In the study of Bentsen et al. on participants with COPD, all participants reported breathlessness, 28% sleeplessness, 64% anxiety, and 69% depression.31 In a cross-sectional research on 100 participants with COPD, Bentsen et al. reported 31% anxiety, 13% depression, and 45% pain.32 Moreover, in an investigation on 74 participants with COPD, depression was detected in 48.6% of the participants.33 In our study, which was performed on smokers with COPD, we observed a high prevalence of depression.

Though depression severely restricts the efficiency of quitting smoking programs,34,35 in our research, the smoking cessation rate was considerable in three groups. Enhanced system-level changes and insurance coverage for smoking cessation therapy could be applied for the reduction of stress, anxiety, and depression symptoms to all smokers, regardless of COPD status.6

There is no evidence for the concern that quitting smoking would result in smokers’ enhanced risk for mental problems. On contrary, quitting smoking is related to a risk decrease for depression and anxiety.27

It seems that dependency of nicotine exacerbates the stress. Moreover, this is proved in the daily mood patterns explained by smokers, with normal moods during smoking and declining moods between cigarettes. Therefore, the relaxant effect of smoking only reflects the irritability and tension that develop during depletion of nicotine.28 Dependent smokers require nicotine to keep on their normal feeling. The statement that cigarette smoking does not decline stress but actually increases it needs to be more known in the future study.28 Smokers can be motivated for abstinence from smoking by reassuring them that smoking cessation is related to mental health benefits.
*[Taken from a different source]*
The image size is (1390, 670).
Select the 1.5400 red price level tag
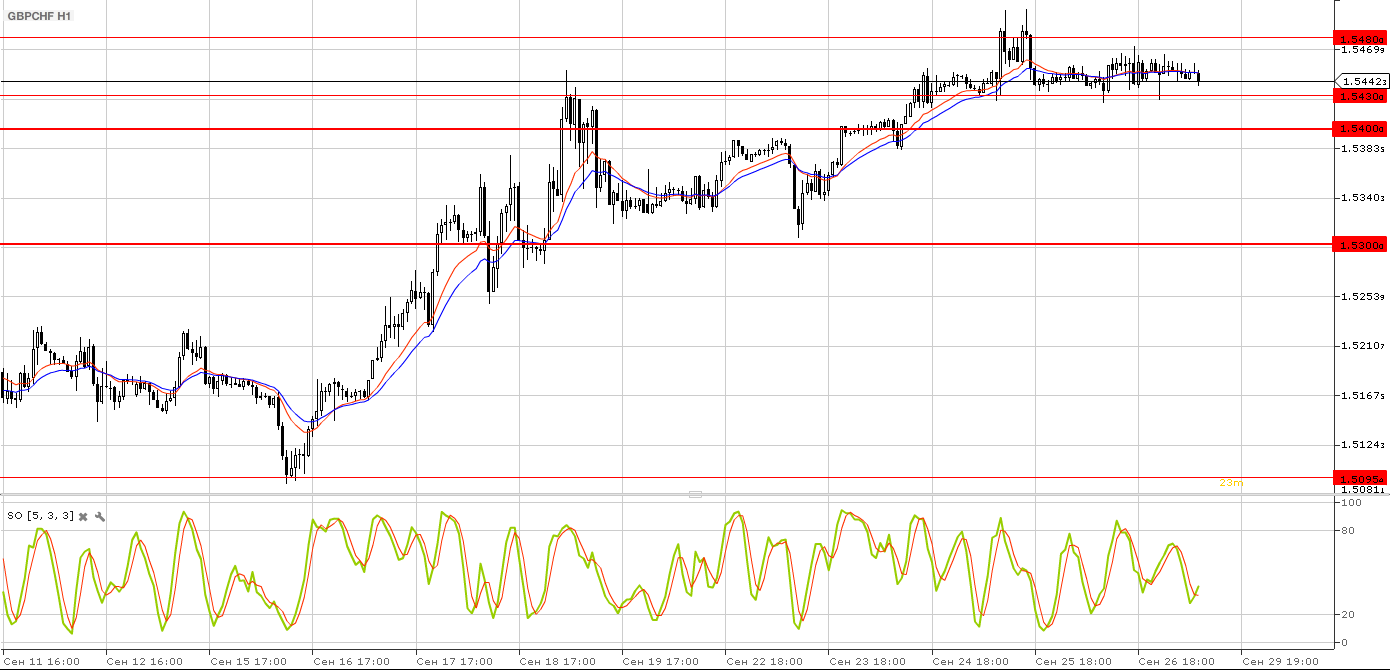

Moreover, this could defeat barriers that clinicians have in smoking cessation interventions with smokers with mental health disorders.36 Smokers reported significantly more total levels of stress comparing with non-smokers. Post-hoc analyses proposed that scores of depression, anxiety, and anger were more amongst smokers than non-smokers.36

It has been evidenced that adding a management component of psychosocial mood to a standard program of cessation of smoking enhances long-term quitting rates in smokers with both current and previous depression compared with the standard program alone.36

Conclusion

The results of the present study indicate that individual motivational CBT such as GSC with NRT is effective in assisting smokers to quit and in decreasing stress, anxiety, and depression in smokers with COPD. In conclusion, GSC smoking cessation counseling is an effective method for helping patients with COPD to quit and results in decreased stress, anxiety, and depression without NRT. Then, motivational individual counseling is a significant factor associated with smoking cessation results. Reducing tobacco smoking is strongly an essential component of stress, anxiety, and depression reduction for all patients, especially those with COPD.

Acknowledgments

This paper was originated from the first author’s PhD thesis at School of Medicine, Addiction Research Institute, Mazandaran University of Medical Sciences. The authors are grateful to Mazandaran University of Medical Sciences, all the patients who participated in this study, and the assistants and colleagues who kindly collaborated in the conduct of the study.

Footnotes

Conflicts of Interest

The Authors have no conflict of interest.